[Score-Video] Mendelssohn - Piano Concerto No 3 in E minor (2 movements) - MWV.O.13 (1844?)
Автор: awsk
Загружено: 2024-08-01
Просмотров: 5074
Описание:
I. Allegro Molto Vivace 0:02
II. Andante 12:17
Reconstructed and completed by R. Larry Todd
Jennifer Eley, piano
English Chamber Orchestra
Between March 1842 and March 1844 Mendelssohn gave serious thought to composing a piano concerto, which, like Op. 64, was to have been in three connected movements, and, furthermore, in the same key, E minor. The impetus for this work may have come from Edward Buxton, of the English music firm, J. J. Ewer & Co. In a letter to Buxton of March 5, 1842, Mendelssohn specifically mentions the idea of a ”3rd [piano] Concerto,” and continues, ”I intend visiting England this spring, and make a stay of some weeks in London, to produce some new compositions I have made; I hope to finish a Concerto till then, and certainly would give you the refusal of it if it shall be the case.” (Letter of March 5, 1842, Mendelssohn to Buxton) As we know, nothing came of the idea then, but two years later, as he contemplated his eighth English sojourn, Mendelssohn wrote to his Leipzig publisher, Breitkopf & Härtel, ”I am thinking of finishing a piano concerto by then [mid-April], when I shall wish to ask you again to bring it safely into the world!” (Letter of March 5, 1844, Mendelssohn to Breitkopf & Härtel).
Though Mendelssohn never finished his ”third” Piano Concerto for England, he did leave an extensive continuity draft for the first two movements and was confident enough even to record several pages in orchestral score for the first movement. These manuscripts survive at the Bodleian Library of Oxford. Of interest to us here is that the piano concerto shares not only its key but certain thematic materials with the Violin Concerto in E minor. Most conspicuously, the second theme of the first movement betrays obvious parallels with the well-known second theme of Op. 64, in which the winds introduce the G-major melody while the solo violin sustains below a pedal point on its G string. The G-major theme for the piano concerto, which appears over a tremolo in the bass, resembles an early sketch for its thematic cousin in Op. 64.
In a similar way, the disjunct motion of the opening E-minor theme of the piano concerto, which traverses the descending fourth e–b, embellished by the leading tone d-sharp, looks forward to the orchestral tutti that closes the first movement of Op. 64.

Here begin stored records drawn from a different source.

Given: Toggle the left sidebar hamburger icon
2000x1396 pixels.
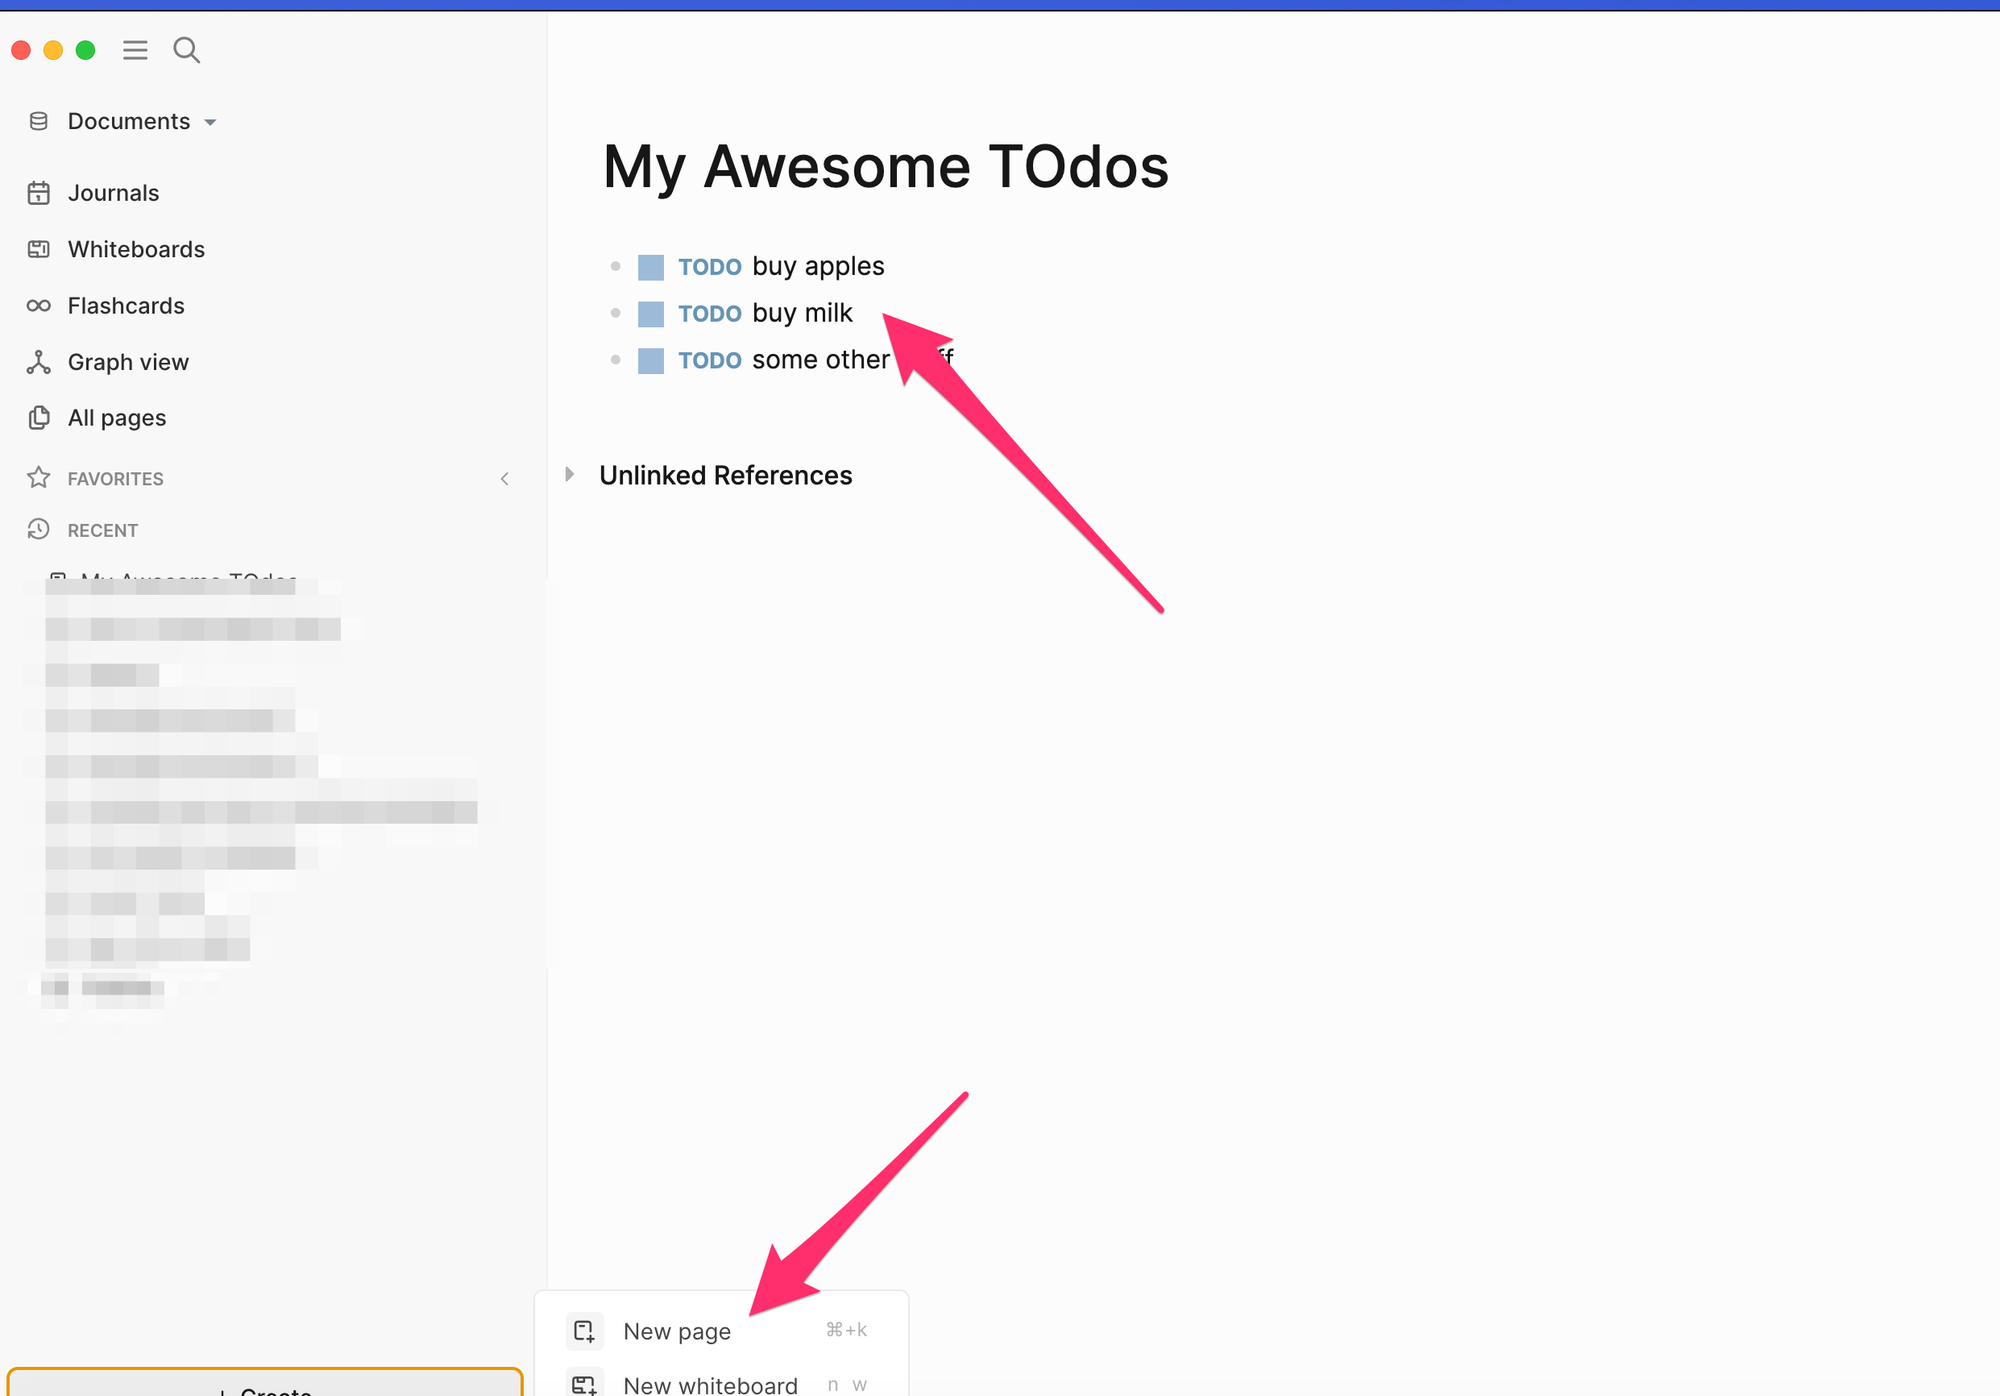Looking at the screenshot, I should tap(135, 50).
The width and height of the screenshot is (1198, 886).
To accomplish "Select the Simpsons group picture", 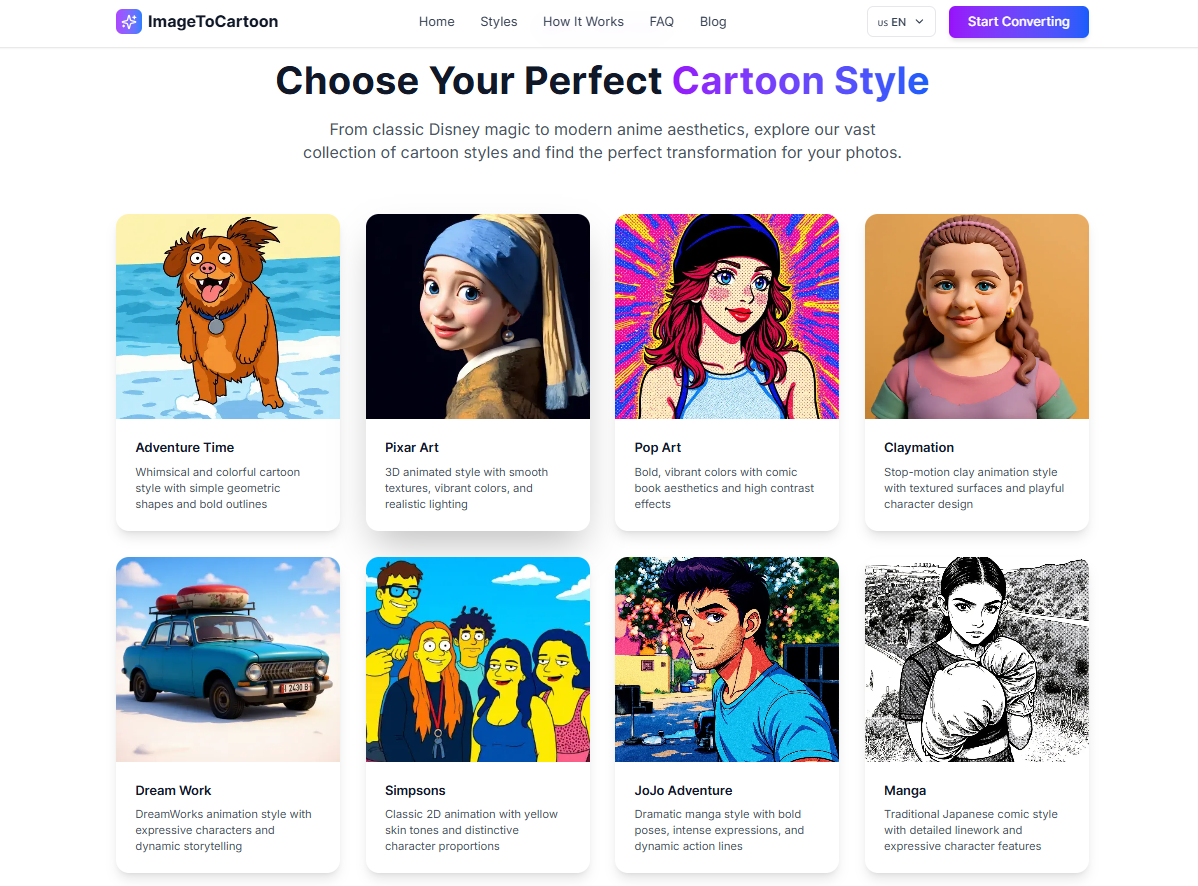I will tap(477, 659).
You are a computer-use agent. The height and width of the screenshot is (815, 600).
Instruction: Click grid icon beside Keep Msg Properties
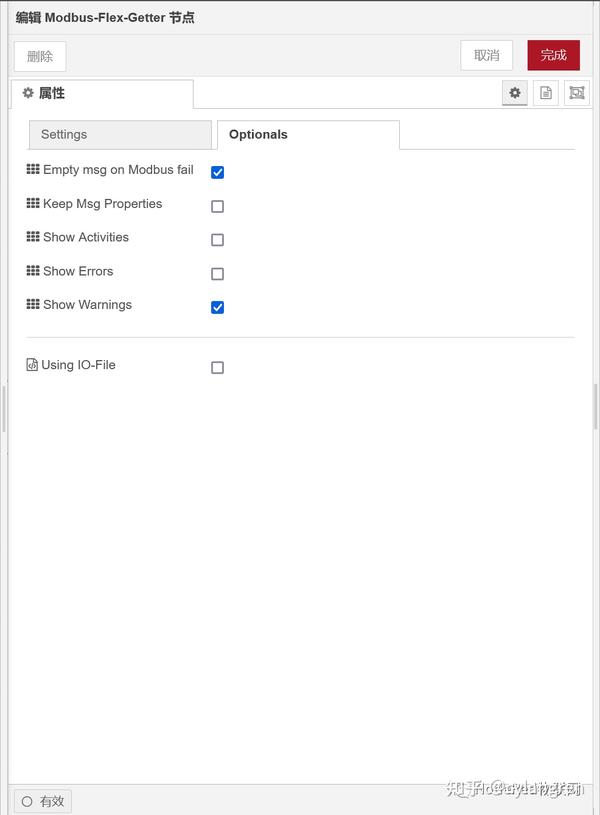(x=31, y=204)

All in all, the abandoned draft of the third piano concerto impresses as a way-station between the original conception of the violin concerto that gave Mendelssohn no rest in July 1838 and the completed score of September 1844. He thus drew upon some ideas for the violin concerto when he took up the piano concerto; then, after he abandoned that project, the material eventually resurfaced in Op. 64.